* _Prompt_
Return verbatim every line from the one containing "1226x418 pixels. Task: Click" down through the end of the records, inclusive of both ends.
## BEGIN
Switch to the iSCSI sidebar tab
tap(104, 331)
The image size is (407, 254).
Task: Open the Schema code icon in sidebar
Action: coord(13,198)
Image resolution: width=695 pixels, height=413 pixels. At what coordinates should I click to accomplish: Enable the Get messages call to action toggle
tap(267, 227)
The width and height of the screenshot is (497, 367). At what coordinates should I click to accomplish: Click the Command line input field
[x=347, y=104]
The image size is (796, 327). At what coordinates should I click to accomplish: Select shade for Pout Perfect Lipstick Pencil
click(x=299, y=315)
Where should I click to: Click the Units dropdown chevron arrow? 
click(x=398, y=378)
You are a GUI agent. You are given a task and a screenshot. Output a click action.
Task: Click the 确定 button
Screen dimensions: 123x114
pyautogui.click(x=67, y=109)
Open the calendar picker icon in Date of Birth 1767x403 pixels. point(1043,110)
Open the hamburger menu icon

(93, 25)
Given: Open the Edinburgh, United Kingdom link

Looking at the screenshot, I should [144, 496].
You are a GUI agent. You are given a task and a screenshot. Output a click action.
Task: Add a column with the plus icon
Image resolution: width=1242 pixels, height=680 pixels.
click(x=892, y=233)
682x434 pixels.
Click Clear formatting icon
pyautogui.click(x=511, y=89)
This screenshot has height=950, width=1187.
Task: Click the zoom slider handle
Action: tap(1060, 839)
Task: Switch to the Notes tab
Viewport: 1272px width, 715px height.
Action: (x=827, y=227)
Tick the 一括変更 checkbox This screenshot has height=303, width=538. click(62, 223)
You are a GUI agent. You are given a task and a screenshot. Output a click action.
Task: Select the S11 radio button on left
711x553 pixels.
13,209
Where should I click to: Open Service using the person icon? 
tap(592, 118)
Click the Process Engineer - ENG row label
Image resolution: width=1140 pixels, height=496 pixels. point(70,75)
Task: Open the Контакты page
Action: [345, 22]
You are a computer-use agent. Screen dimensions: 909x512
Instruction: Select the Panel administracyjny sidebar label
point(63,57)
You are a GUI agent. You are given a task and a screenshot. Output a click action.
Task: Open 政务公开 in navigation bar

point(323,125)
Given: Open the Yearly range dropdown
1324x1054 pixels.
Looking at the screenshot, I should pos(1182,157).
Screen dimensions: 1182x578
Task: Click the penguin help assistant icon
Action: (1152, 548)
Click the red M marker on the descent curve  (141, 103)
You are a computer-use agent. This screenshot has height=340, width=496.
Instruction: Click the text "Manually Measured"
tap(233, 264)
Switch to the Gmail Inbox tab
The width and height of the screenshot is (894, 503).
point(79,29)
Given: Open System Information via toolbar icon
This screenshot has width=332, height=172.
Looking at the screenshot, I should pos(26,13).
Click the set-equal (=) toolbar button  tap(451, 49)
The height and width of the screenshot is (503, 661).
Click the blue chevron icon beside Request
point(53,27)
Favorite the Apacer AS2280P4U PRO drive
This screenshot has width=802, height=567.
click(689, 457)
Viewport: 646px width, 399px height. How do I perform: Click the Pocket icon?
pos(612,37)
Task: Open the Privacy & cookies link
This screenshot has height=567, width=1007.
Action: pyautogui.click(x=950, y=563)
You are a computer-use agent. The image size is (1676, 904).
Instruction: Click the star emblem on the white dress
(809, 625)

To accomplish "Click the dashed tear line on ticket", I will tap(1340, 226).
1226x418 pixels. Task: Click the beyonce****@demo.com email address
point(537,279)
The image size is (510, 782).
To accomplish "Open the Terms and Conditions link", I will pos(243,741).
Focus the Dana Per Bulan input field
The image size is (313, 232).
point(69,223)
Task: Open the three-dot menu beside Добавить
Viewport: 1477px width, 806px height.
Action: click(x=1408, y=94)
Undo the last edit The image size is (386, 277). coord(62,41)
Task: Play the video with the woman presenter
## END
* _Task output_
1226x418 pixels. Task: Click the beyonce****@demo.com email address
point(537,279)
The image size is (510, 782).
To accomplish "Open the Terms and Conditions link", I will pos(243,741).
Focus the Dana Per Bulan input field
The image size is (313, 232).
point(69,223)
Task: Open the three-dot menu beside Добавить
Viewport: 1477px width, 806px height.
Action: click(x=1408, y=94)
Undo the last edit The image size is (386, 277). coord(62,41)
Task: Play the video with the woman presenter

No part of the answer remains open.